2. If you have a modern SoundBlaster, you can restore 3D sound and EAX effects by using ALchemy, although you have to do so manually. See http://www.gog.com/forum/descent_series/enabling_5_1_sound_with_alchemy
. After following instructions at link, go to Launcher->Setup->Audio and select "Creative EAX".
3. While you are in setup, on the Speed tab, set the Detail to Very High. On network tab, set LAN and your internet speed; most likely it will be T1 ~1.5Mbps.
4. Game Main Menu-Options->Video tab: You can turn up resolution. 1600x1200 is native on a 1920x1200 monitor.
5. Detail tab: You should be able to crank all settings to max. If you have performance issues in outside areas, turn down the terrain detail and/or render depth.
6. Sound: Set quality to high, and quantity up.
7. General and HUD tabs: set to taste, with one caveat:
8. MOUSELOOK DOES NOT WORK! Under Options->General->Sensitivity or Options->Config->Joy/Mouse->Adjust Settings DO NOT choose Mosue Control: "Mouselook". Stick with "Flight Sim". Mouselook was an acceleration mode that was designed to assist low sensitivity mouses when the game was made. I'm pretty sure it doesn't work as intended any more, but either way is much much too sensitive to be usable. Also, in online play, Mouselook is considered cheating anyway.
8a. What does work for FPS mosuers: (Re-)Inverting the Y-rotation or pitch Axis - go to Options->Config->Joy/Mouse and click the (?) button to the left of the pitch setting, then click Invert: "Yes". This will be unintuitively "non-inverted" according to modern FPS nomenclature. Now you can have mouselook-style control that works; adjust sensitivity as desired under Adjust Settings dialog.
9. Config: An odd control scheme that I find enjoyable to use is to play the game holding the left side of a gamepad in my left hand and the mouse in my right. I configure the controls in a typical console-FPS way: Assign left stick Y-Axis to Throttle, left stick X-Axis to Slide Horiz, D-pad X to Slide Vert, D-pad Y to Bank (or if implemented as POV hat, to Slide Up & Down, Bank Left & Right), left shoulder to Afterburner. Mouse X is Heading, Mouse Y is Pitch (inverted). Mouse buttons as default: LRC as Fire Primary, Secondary, Flare; Cycle Primary and Secondary with Wheel Up/Down. Extra mouse buttons can be used with items or countermeasures. You can also configure the right side of the gamepad to duplicate these controls, so you can move your right hand between gamepad and mouse.
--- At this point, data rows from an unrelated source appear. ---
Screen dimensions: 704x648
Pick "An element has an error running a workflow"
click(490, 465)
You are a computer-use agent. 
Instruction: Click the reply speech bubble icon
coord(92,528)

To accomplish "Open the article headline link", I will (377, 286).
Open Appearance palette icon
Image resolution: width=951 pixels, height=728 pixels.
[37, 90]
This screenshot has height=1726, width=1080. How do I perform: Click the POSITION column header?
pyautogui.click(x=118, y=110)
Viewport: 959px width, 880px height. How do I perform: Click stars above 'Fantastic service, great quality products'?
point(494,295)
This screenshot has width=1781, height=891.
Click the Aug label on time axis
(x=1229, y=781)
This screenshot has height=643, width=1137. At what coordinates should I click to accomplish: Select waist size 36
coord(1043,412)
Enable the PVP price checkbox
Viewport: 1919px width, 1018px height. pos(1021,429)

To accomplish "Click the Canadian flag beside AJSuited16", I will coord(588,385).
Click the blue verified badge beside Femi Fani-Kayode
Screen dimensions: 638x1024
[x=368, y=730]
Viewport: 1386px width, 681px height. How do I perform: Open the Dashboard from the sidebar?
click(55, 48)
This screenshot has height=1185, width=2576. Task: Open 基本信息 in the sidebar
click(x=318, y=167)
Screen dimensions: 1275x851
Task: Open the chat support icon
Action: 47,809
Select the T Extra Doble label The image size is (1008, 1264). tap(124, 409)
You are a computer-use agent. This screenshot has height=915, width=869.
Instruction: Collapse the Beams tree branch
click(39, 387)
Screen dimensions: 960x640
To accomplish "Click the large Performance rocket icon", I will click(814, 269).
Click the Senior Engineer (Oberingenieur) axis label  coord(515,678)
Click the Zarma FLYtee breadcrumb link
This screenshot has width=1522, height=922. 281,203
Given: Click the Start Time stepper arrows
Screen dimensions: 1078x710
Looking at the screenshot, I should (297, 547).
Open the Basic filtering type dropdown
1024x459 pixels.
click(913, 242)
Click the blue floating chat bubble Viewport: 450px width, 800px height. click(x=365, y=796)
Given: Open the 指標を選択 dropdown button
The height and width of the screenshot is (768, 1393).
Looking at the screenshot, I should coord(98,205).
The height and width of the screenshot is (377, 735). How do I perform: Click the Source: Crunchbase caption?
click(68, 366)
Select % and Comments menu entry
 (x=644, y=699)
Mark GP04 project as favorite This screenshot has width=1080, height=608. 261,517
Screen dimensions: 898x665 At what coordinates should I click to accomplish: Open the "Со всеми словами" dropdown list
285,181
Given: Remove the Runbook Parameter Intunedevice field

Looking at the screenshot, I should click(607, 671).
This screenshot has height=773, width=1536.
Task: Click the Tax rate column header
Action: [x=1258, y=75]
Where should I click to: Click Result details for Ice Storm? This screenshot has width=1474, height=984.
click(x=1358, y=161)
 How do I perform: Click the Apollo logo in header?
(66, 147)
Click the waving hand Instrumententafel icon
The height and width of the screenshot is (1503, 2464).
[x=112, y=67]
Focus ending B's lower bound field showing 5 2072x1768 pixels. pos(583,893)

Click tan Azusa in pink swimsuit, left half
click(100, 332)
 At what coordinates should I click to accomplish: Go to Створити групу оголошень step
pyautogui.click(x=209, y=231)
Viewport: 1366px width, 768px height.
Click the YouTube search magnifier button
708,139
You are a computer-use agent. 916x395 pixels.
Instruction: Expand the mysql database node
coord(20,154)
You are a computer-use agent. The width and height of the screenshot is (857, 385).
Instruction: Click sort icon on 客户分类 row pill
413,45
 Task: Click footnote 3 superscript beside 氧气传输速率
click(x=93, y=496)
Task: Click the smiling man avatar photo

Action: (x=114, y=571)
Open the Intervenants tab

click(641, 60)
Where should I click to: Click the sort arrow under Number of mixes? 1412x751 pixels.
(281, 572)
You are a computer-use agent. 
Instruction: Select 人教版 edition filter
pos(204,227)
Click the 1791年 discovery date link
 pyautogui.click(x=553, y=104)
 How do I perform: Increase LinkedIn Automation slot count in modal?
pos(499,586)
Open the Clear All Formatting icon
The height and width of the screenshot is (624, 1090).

In this case right stick Y is also Pitch (inverted) and X is Heading. You can flesh out the buttons from there.
10. Once in-game, F1 toggles a handy keyboard guide. Use F3 to toggle cockpit (I prefer without). Use "+" key (near backspace, not num-pad +) to scale up rendering to full screen size.
Phew, after all that work, enjoy a classic that still offers a challange.